The initial downdraft came when the ADP National Employment Report showed US private payrolls increased about half as much as economists had expected, likely constrained by shortages of workers and raw materials.

“It was a fairly big disappointment,” said Mazen Issa, senior currency strategist at TD Securities.

The ADP report has a mixed record of predicting the government report, Issa said, but added, “the miss is substantial enough that the markets may be a little bit more nervous going into Friday’s report.”

Federal Reserve Chair Jerome Powell and other policy makers have recently emphasized that upcoming employment reports will be critical to the board’s decisions about when and how to cut back on support for the economy.

The ADP report does not capture changes in government employment.

The yield on the 10-year US Treasury initially fell sharply and the 5-year yield slipped to its lowest since February.
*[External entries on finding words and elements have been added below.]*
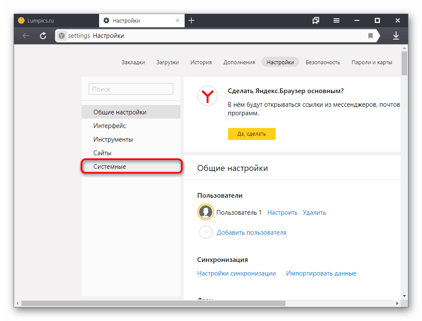Open a new browser tab

pos(191,20)
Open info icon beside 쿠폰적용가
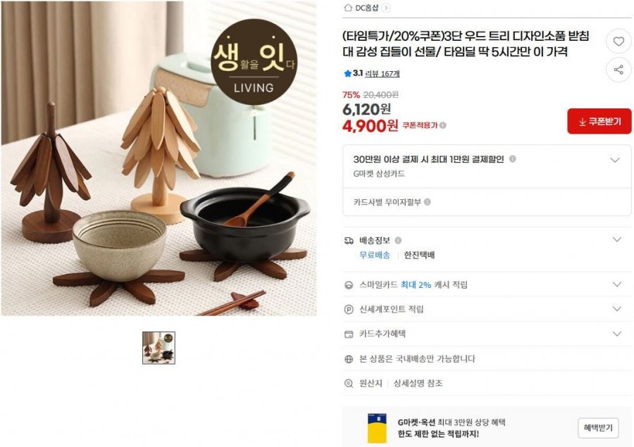The width and height of the screenshot is (634, 447). pyautogui.click(x=443, y=125)
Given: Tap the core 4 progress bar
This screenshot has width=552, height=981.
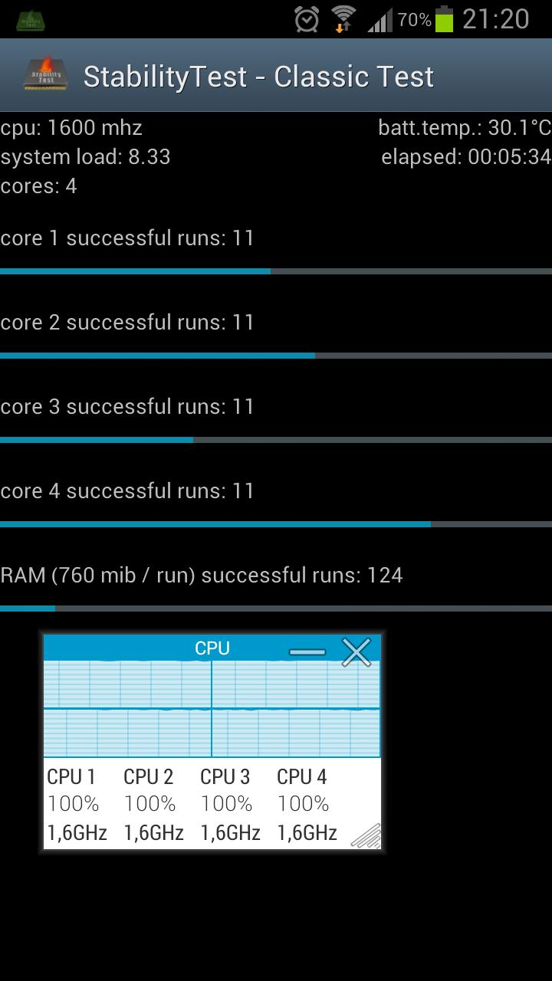Looking at the screenshot, I should [276, 524].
Those moves came after the ADP report and news that the government is considering reductions in debt issuance. Questions about the supply of Treasuries have been affecting yields and having spillover influence on the dollar. The dollar has lost value as declining yields have made strategists question whether the US economy will grow as much as they had expected in light of the spread of the highly contagious Delta variant of COVID-19. Before the ADP report, the euro had been flat against the dollar, giving up initial gains on data that showed euro zone business activity surged in July, expanding at its fastest pace in 15 years.